→ WHAT THIS TASK INVOLVES
Lines from the beginning of the entries up to and including the one with "دباب نقل عفش جدة (85, 2410)" must be duplicated word for word; leave out all others.

##### EXERCISE MATERIALS

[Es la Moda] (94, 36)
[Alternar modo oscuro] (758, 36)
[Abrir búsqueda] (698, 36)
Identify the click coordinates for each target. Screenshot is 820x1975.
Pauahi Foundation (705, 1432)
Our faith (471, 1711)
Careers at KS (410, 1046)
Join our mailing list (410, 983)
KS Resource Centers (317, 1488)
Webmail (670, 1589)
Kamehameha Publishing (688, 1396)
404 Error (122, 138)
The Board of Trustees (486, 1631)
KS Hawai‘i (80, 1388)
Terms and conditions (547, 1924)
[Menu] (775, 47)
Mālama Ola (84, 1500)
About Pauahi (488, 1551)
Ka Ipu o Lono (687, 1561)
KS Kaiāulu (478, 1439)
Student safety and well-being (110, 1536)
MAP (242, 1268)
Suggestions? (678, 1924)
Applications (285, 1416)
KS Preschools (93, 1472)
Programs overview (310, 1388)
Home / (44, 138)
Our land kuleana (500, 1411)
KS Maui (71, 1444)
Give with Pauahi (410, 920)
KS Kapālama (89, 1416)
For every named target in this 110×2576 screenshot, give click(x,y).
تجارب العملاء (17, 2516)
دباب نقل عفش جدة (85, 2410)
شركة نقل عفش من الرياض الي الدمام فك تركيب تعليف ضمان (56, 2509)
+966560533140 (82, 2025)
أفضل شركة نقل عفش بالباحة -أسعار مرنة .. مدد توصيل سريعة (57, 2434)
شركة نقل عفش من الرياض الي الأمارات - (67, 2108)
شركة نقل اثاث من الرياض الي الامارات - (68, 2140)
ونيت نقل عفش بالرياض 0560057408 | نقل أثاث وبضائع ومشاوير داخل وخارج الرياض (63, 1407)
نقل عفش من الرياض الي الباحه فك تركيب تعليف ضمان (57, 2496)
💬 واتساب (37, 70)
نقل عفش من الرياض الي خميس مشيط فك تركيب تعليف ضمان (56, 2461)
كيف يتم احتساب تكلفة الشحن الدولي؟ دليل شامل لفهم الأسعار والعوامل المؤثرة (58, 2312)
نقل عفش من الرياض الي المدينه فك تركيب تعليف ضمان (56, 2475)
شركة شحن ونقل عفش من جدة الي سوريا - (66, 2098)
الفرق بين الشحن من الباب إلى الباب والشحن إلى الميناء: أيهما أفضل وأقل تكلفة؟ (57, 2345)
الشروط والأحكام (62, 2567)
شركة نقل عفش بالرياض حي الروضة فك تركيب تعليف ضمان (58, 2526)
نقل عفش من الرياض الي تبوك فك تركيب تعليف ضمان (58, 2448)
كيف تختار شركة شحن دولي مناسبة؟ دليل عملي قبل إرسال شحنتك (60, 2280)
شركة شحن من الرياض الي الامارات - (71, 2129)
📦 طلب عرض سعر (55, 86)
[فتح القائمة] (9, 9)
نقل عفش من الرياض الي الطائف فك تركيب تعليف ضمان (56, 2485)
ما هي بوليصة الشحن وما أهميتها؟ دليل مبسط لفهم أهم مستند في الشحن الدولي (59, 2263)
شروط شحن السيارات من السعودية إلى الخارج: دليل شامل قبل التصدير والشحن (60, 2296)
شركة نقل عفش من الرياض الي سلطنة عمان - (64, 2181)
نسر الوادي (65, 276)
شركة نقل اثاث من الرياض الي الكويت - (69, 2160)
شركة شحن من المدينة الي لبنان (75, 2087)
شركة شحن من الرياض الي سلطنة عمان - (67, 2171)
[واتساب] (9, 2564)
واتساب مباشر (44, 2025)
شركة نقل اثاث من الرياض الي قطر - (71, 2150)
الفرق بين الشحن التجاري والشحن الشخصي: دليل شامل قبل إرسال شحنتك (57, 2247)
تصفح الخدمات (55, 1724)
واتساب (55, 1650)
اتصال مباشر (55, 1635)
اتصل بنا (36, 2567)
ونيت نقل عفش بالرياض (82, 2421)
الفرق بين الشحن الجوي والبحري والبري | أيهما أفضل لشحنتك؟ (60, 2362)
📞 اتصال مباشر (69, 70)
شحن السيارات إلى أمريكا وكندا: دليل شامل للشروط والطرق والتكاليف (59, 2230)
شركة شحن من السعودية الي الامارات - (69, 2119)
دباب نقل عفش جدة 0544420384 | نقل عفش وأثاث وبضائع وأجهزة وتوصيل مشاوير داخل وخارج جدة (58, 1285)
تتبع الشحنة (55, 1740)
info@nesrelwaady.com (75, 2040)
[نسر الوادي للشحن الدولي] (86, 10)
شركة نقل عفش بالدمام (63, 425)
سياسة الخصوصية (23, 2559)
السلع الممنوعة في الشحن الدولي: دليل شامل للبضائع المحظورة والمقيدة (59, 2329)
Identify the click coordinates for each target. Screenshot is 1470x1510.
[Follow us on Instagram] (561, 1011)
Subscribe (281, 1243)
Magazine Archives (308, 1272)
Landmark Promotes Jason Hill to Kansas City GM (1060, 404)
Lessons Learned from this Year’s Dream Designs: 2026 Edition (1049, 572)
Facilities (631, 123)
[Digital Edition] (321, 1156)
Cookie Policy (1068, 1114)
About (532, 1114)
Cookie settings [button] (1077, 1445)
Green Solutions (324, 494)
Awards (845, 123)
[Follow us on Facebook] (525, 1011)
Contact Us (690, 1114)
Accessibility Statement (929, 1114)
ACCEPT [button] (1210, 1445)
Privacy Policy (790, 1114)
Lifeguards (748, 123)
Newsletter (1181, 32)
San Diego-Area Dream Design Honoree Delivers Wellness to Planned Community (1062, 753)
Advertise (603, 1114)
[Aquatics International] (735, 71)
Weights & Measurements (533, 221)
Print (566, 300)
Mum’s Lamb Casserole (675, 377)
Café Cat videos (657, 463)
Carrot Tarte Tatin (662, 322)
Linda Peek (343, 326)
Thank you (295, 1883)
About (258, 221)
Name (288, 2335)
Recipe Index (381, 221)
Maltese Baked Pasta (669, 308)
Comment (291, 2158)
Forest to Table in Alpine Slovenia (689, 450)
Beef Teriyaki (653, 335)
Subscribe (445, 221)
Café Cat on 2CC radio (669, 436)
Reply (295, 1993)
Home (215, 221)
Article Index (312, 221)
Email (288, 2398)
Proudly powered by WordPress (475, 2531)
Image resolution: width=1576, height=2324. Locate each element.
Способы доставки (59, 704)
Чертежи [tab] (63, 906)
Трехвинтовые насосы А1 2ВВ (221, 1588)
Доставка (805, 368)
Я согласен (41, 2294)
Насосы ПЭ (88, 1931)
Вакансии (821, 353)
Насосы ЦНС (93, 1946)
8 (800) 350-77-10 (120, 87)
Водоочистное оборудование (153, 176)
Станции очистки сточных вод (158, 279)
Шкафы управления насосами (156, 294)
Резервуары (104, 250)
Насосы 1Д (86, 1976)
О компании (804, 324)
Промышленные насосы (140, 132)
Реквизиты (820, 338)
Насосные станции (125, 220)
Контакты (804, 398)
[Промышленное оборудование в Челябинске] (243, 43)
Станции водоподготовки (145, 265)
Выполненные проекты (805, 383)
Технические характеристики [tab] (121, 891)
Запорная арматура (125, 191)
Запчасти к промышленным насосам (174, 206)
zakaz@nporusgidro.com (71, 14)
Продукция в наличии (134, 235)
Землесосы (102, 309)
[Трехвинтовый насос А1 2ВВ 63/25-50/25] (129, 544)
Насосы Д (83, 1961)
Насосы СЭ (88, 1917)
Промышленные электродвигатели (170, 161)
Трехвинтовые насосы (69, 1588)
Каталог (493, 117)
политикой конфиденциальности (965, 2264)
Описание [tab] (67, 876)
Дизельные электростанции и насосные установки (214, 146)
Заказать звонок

##########

→ SOLUTION FOR THIS TASK
[Es la Moda] (94, 36)
[Alternar modo oscuro] (758, 36)
[Abrir búsqueda] (698, 36)
Identify the click coordinates for each target. Screenshot is 820x1975.
Pauahi Foundation (705, 1432)
Our faith (471, 1711)
Careers at KS (410, 1046)
Join our mailing list (410, 983)
KS Resource Centers (317, 1488)
Webmail (670, 1589)
Kamehameha Publishing (688, 1396)
404 Error (122, 138)
The Board of Trustees (486, 1631)
KS Hawai‘i (80, 1388)
Terms and conditions (547, 1924)
[Menu] (775, 47)
Mālama Ola (84, 1500)
About Pauahi (488, 1551)
Ka Ipu o Lono (687, 1561)
KS Kaiāulu (478, 1439)
Student safety and well-being (110, 1536)
MAP (242, 1268)
Suggestions? (678, 1924)
Applications (285, 1416)
KS Preschools (93, 1472)
Programs overview (310, 1388)
Home / (44, 138)
Our land kuleana (500, 1411)
KS Maui (71, 1444)
Give with Pauahi (410, 920)
KS Kapālama (89, 1416)
For every named target in this 110×2576 screenshot, give click(x,y).
تجارب العملاء (17, 2516)
دباب نقل عفش جدة (85, 2410)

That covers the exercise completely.